Alle amichette comprassero un visone

Non vengo dalla cultura femminista e sono molto stupita delle polemiche che sta suscitando, a sinistra, la mobilitazione delle donne del 13 febbraio. Ho firmato anche io, insieme a Giulia Bongiorno, l’appello a scendere in piazza e la questione mi sembrava molto semplice: si trattava di indire una civile protesta non contro le arcorine, non contro Ruby, la Polanco o le altre, non contro le abitudini private di chicchessia, ma contro l’idea che la selezione della rappresentanza femminile avvenga col “metodo Mora” e le liste bloccate siano usate per dare un salario ad amanti occasionali o fisse del tutto disinteressate alla politica fino al giorno prima.

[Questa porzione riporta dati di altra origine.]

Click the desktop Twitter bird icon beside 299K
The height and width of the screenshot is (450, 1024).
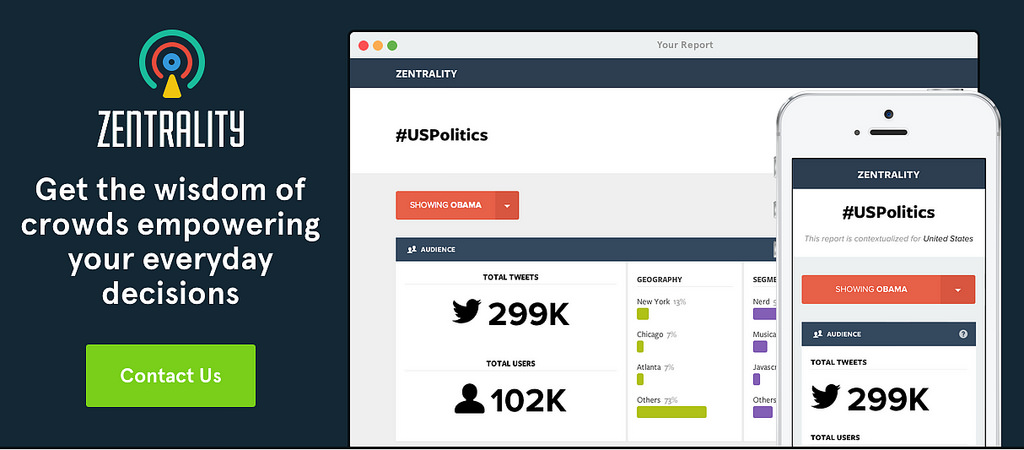pos(466,312)
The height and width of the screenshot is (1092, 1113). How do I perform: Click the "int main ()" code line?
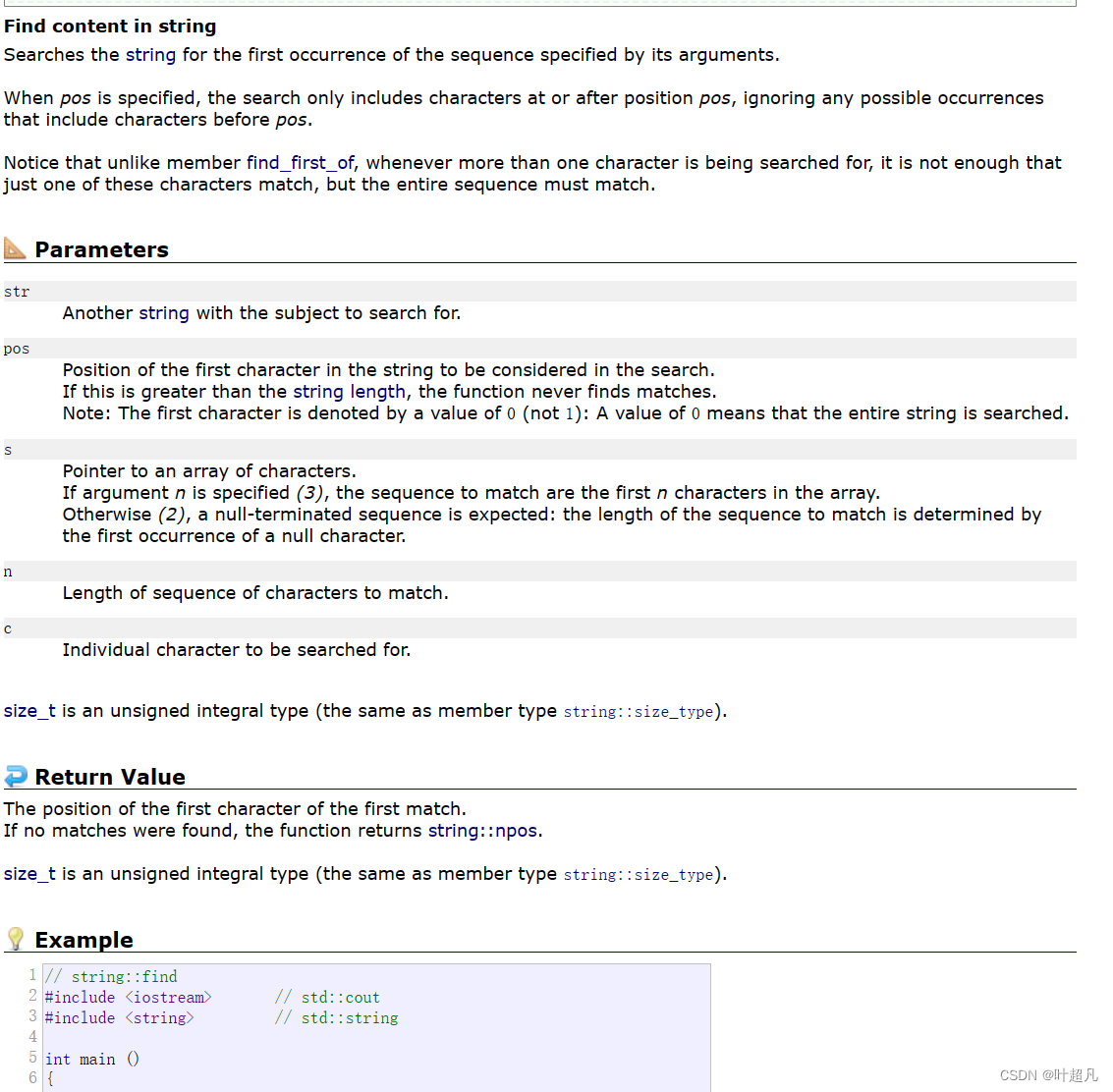(92, 1060)
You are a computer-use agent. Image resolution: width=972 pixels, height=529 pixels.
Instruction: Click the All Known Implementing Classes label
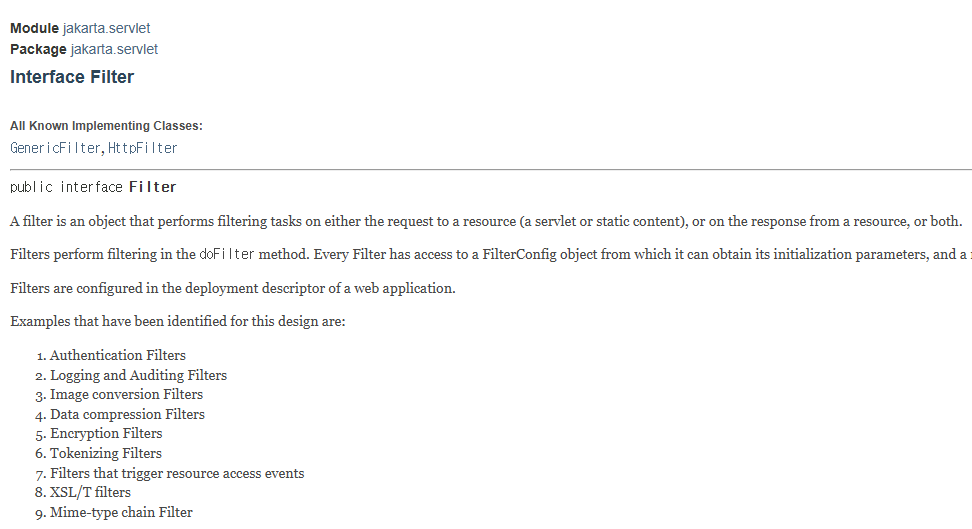106,126
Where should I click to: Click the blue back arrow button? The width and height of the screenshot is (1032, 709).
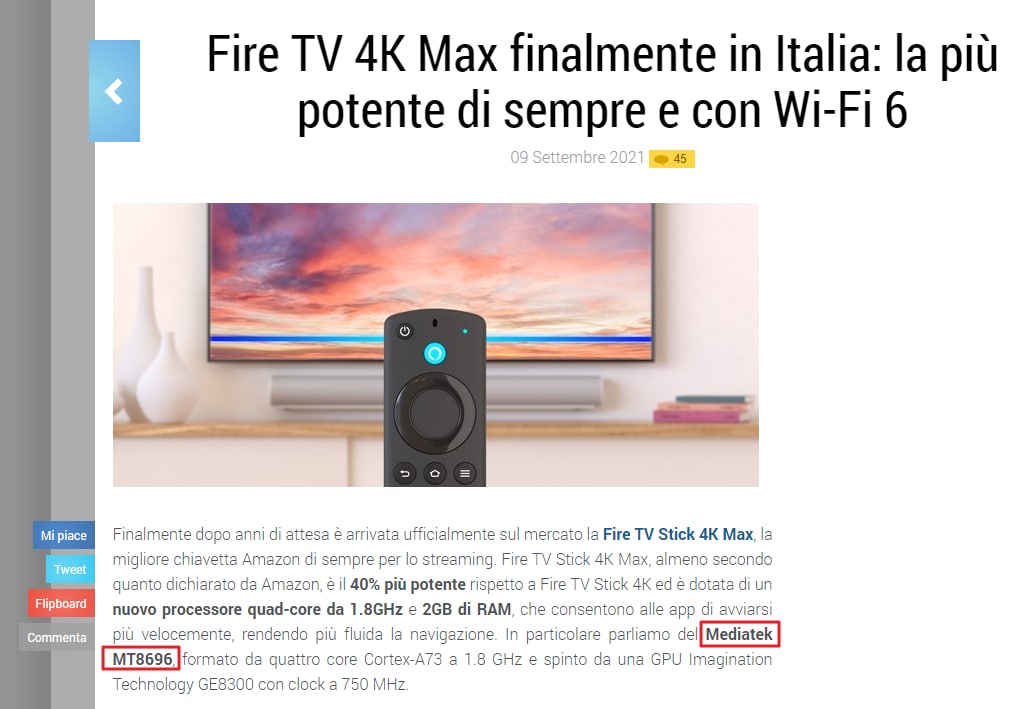[x=115, y=91]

Questo è il nocciolo politico della questione, e mi è difficile immaginare che ci si possa dividere su un tema così. Eppure, succede. Con effetti paradossali: due sere fa, durante una accesa discussione con un paio di “compagne”, mi sono trovata io, di destra, a difendere Nilde Jotti (che, secondo loro, aveva pure lei il suo Papi a darle una mano), ricordando che approdò in Parlamento da ex-staffetta partigiana e non da ballerina di Macario. Oggi ho letto interdetta un’altra “compagna”, la regista Liliana Cavani, che incita a protestare nel nome dell’antifascismo, collegando le notti di Arcore alla «cultura maschia del Ventennio che ha pervaso la generazione dei nostri nonni».

Magari farebbe bene a tutte sfrondare, semplificare, andare al punto, rinunciando alla piccola vanità di cercare qualcosa di originale da spiegare su una questione che, alla fin fine, è molto banale: la politica è una cosa seria e la scelta delle classi dirigenti – perché tali sono i consiglieri o i parlamentari inseriti nelle liste bloccate – non si può fare promuovendo gente che della politica se ne è sempre fregata. Non c’entra il moralismo, non c’entra la libertà sessuale, non c’entra il fascismo o l’antifascismo. C’entra un minimo di etica pubblica. Alle amichette comprassero un visone o una profumeria, come si faceva una volta: nessuno si scandalizzerà o scenderà in piazza.